Union tries end run around election rules — feedback (cont.)

Halifax arts and culture activist and New Democrat Andrew Terris weighs in on the union donation flap:

As I understand it, there are two critical factors:

1. Are the members of the [Building and] Construction Trades Council separately incorporated bodies?  If they are, their donations are not illegal. The [Members and Public Employees] Disclosure Act says “a trade union and all its members and affiliates are considered to be one organization.” But it looks to me like the Council is an association of unions rather than a single, inclusive entity under the act.

2. Given #1, the NDP could well have accepted the donations in good faith. The real problem was the offer of the Council to reimburse the unions, an offer about which the NDP might well have known nothing until it was leaked to you and other media bloodhounds…

Prior intent to reimburse would make the donations illegal.
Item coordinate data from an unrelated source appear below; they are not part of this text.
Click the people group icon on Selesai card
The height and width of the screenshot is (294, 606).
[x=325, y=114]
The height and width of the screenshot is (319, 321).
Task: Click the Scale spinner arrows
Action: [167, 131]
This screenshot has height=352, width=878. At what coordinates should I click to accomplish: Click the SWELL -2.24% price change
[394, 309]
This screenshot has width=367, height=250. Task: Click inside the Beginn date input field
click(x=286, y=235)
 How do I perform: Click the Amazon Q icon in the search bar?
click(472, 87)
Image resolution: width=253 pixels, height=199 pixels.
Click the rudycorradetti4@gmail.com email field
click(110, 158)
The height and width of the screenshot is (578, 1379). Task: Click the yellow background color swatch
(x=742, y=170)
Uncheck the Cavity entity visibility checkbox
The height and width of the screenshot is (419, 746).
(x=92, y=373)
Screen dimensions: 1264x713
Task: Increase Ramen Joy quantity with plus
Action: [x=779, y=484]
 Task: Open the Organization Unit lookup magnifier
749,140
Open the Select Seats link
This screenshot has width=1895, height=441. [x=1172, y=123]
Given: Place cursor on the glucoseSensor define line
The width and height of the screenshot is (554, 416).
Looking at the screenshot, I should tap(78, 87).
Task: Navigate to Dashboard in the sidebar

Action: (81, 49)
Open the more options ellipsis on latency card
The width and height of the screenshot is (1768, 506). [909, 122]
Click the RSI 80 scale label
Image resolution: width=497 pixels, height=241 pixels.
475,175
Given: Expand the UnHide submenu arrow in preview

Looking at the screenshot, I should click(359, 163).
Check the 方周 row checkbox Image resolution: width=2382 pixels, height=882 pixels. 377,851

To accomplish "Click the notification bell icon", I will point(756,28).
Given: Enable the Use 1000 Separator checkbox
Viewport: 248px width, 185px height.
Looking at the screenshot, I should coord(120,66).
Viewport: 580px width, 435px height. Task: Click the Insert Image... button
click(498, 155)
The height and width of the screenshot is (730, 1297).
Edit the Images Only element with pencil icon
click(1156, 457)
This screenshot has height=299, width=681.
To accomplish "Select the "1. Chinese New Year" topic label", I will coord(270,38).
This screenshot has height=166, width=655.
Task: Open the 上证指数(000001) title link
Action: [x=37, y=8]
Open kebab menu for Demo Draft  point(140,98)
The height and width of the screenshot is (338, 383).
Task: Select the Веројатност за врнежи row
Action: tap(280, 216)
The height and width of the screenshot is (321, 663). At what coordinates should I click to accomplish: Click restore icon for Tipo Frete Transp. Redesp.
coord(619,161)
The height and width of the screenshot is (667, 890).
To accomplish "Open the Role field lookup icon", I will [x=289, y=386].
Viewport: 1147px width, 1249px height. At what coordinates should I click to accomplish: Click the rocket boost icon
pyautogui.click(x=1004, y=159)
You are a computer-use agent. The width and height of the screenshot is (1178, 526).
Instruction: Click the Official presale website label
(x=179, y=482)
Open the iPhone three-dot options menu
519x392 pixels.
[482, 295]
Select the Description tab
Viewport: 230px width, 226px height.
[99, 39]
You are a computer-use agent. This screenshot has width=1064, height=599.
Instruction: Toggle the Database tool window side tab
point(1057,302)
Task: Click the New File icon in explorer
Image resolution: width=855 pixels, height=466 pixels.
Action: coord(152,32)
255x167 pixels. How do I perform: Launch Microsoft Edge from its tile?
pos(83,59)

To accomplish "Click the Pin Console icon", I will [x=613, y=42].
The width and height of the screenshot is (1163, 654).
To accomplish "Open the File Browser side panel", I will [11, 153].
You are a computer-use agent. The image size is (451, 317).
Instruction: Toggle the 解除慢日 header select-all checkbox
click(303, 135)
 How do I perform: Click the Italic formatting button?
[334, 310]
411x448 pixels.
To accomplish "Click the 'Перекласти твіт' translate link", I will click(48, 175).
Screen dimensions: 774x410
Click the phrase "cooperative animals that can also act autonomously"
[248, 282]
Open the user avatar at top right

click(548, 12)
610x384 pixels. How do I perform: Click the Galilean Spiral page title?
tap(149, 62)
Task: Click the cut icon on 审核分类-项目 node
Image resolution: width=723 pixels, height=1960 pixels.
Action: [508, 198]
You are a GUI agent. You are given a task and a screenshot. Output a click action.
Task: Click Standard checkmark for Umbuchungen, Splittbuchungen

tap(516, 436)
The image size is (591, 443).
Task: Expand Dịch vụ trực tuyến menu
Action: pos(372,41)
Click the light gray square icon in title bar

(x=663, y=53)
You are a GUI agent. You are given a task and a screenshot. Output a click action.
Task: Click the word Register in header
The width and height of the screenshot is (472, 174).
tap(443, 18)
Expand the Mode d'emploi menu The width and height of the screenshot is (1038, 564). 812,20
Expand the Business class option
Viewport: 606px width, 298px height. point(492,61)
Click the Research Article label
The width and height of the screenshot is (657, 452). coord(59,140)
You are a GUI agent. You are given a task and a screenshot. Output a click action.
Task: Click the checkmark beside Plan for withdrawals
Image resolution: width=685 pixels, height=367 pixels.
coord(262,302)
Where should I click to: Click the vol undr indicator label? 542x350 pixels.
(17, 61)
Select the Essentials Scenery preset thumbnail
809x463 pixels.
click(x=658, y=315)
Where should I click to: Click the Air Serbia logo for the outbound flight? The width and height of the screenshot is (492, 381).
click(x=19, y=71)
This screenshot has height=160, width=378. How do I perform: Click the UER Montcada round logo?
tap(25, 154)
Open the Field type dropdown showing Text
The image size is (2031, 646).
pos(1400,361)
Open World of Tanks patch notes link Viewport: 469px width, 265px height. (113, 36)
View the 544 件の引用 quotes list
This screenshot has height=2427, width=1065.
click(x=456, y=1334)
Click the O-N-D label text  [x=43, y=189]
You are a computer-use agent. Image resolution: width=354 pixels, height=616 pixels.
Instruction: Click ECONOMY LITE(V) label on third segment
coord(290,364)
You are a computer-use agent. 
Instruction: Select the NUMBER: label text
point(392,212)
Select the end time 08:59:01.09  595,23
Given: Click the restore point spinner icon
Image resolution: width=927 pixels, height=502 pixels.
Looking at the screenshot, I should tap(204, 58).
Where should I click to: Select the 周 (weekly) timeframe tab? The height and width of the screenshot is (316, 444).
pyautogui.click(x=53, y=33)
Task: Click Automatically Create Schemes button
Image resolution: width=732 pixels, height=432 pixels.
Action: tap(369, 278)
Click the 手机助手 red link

However, the NDP in not implicated unless they knew that this was the intent when they accepted the donations, and that will be very hard to prove. I suspect (card carrying member that I am) that they accepted the individual donations in good faith and dutifully returned them when they found out they might be illegal.  I find it hard to believe they would be stupid enough to risk accepting questionable contributions. Why blow an election over $45,000?…

Apart from all that, I found the “improper” statement by CEO Christine McCulloch to be entirely improper, since she based her comments on media reports. Her role is to be objective and impartial, and she thoroughly compromised herself, in the middle of an election campaign, by passing judgment before all the evidence was in. She should resign.